Though foreign investors have slowly started coming back to the region, there still exists a 40-50 percent discount between the Middle East markets and that of the emerging economies, mainly the BRIC nations, said Zin Bekkali.
“BRIC is still beautiful, the fundamentals are similar to the region but it has got expensive now. So that valuation gap has to bridge and the discounts will disappear,” said Bekkali, who heads the asset manager focused on the Middle East, Central Asia and Africa.
The MSCI Emerging stocks Index, gained more than 78 percent in 2009, significantly outperforming the MSCI Arabian Markets Index, which rose only around 22 percent.
Bekkali said traditionally Arab markets have shown a strong correlation with those of BRIC economies with both regions following a similar performance pattern till 2008.
But in 2009, when emerging economies witnessed huge inflows, Gulf markets got little attention from foreign investors who stayed away mainly due to concerns about Dubai's debt issues.
The executive believes that with limited opportunities existing in emerging markets currently and improved risk appetite among foreign investors, valuation discounts will disappear.

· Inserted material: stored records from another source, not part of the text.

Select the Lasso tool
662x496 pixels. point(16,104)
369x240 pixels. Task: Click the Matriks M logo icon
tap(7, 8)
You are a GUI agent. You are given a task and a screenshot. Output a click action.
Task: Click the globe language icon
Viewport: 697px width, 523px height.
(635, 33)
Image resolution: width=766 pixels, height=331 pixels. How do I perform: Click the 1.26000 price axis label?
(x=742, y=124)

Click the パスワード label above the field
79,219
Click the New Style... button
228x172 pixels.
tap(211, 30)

“It can disappear in the next three months or it can take two years but it will disappear as fundamentals remain the same,” he said.
Silk Invest runs a Middle East-focused equities fund along with two other funds. It also recently launched a new private equity fund focusing on the food sector in Africa.
Perception problem
Bekkali said the Middle East markets also face a perception problem as most investors overlook the fundamentals of the economy and strength of its corporations while perceiving them to be too risky.

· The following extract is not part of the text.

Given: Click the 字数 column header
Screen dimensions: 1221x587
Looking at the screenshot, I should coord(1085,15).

“The Middle East has a big perception problem. From a risk point of view, it is not higher than any other emerging market like India, China,” he said.

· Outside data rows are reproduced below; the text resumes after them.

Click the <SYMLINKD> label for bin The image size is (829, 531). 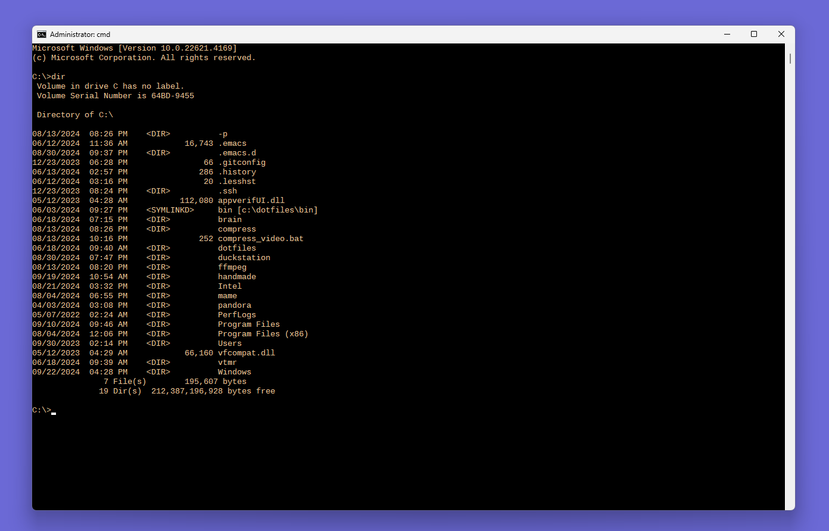(170, 210)
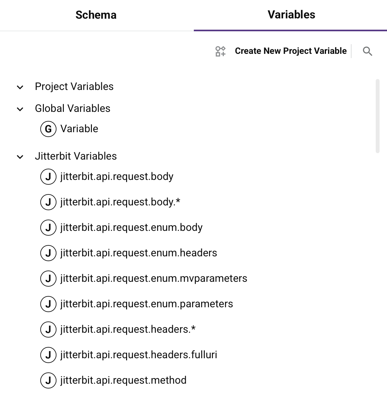The height and width of the screenshot is (394, 387).
Task: Collapse the Global Variables section
Action: 20,109
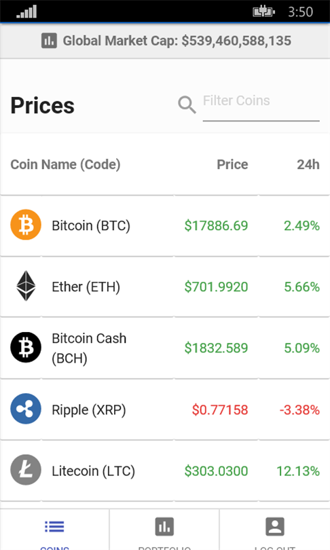Tap the Global Market Cap banner
330x550 pixels.
point(165,41)
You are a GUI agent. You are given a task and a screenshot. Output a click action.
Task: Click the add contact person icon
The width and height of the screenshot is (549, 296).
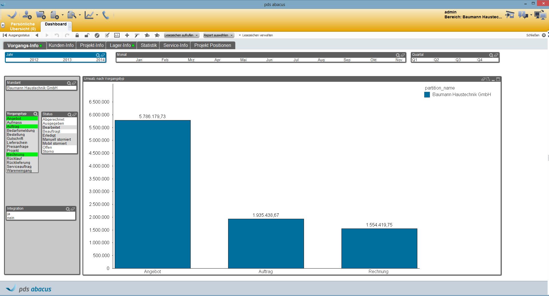27,15
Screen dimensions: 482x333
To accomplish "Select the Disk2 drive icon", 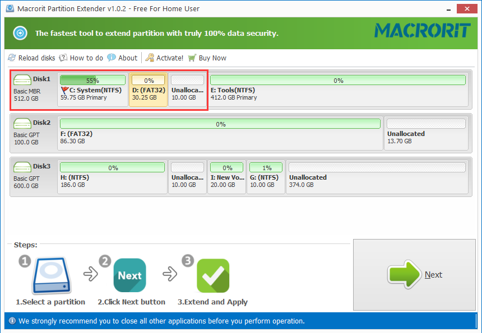I will 23,123.
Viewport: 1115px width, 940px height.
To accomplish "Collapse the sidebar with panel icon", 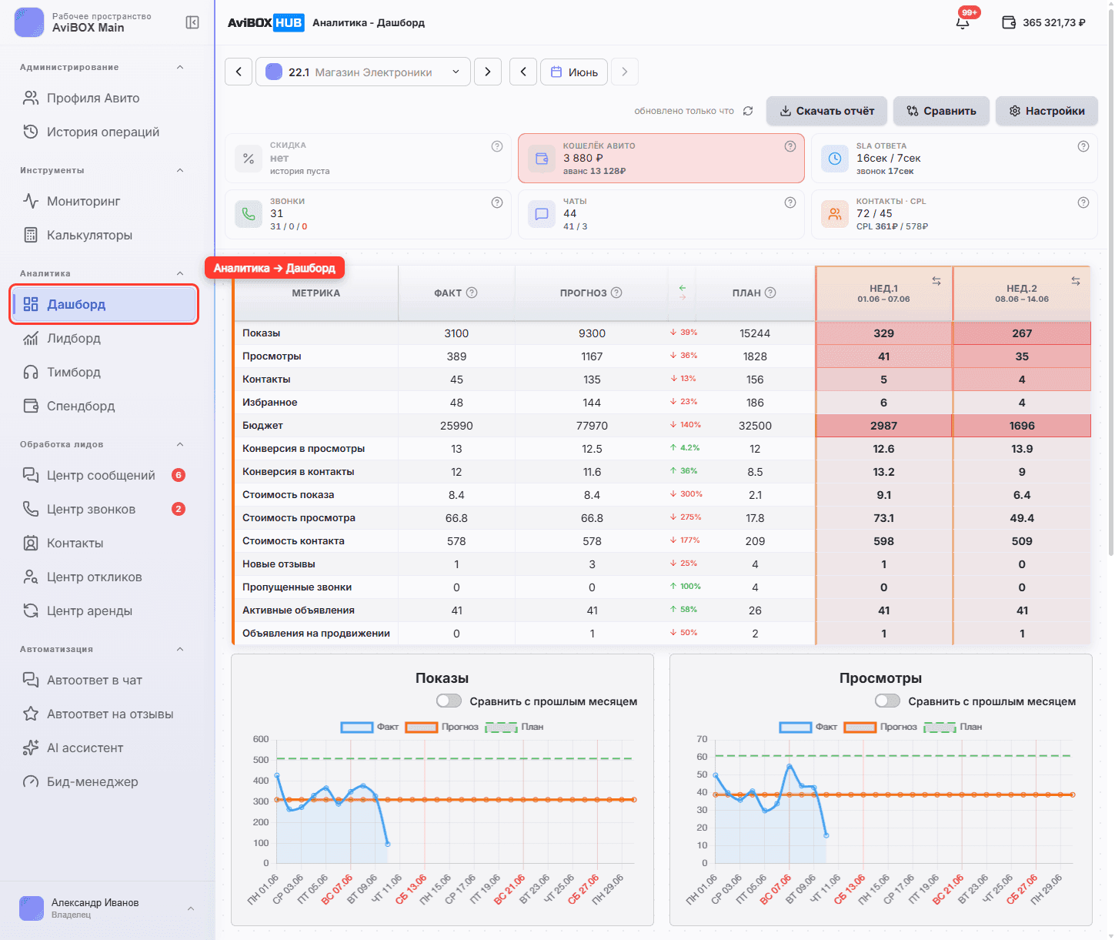I will [192, 22].
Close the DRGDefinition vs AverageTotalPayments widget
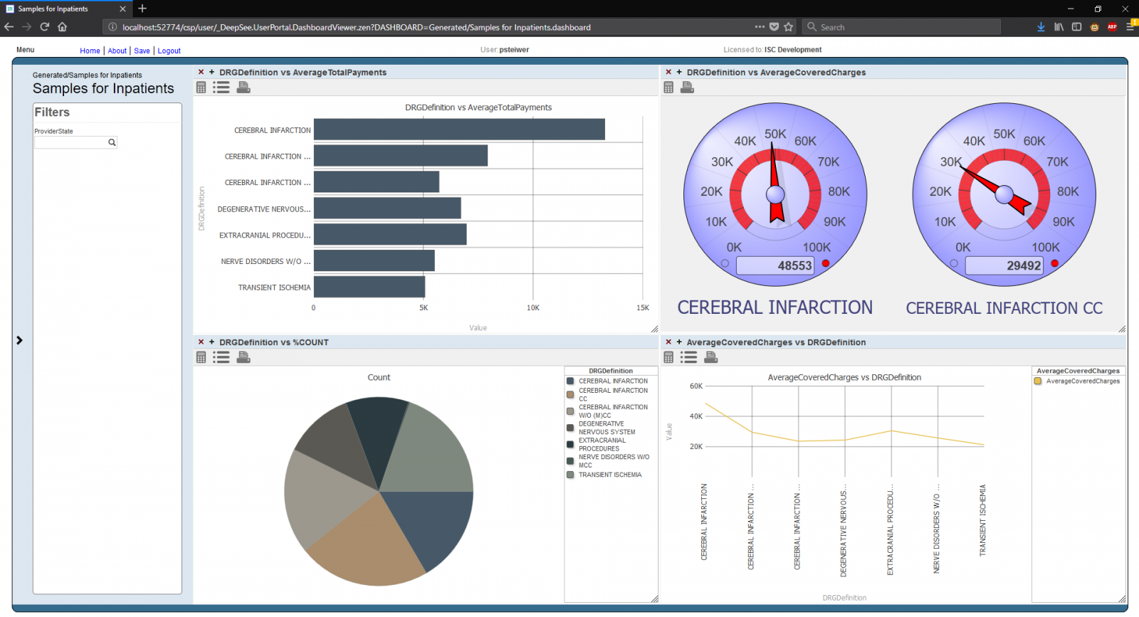 click(201, 72)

Bekkali believes that the region is not doing enough to explain to foreign investors about the diverse set of companies or growth opportunities.
“A lot of people when they think about Dubai, only think real estate and tourism. They don't understand the number of strong companies in the region,” Bekkali said.
The CEO also said that long-term investors like pension firms and sovereign wealth funds need to increase their regional allocation as they understand the region better and have burned their hands previously investing abroad.
“They (sovereign funds) have lost lots of money by investing in the western world and they have a long-term horizon and from that sense it pays off to be investing in higher perceived risk markets,” he said.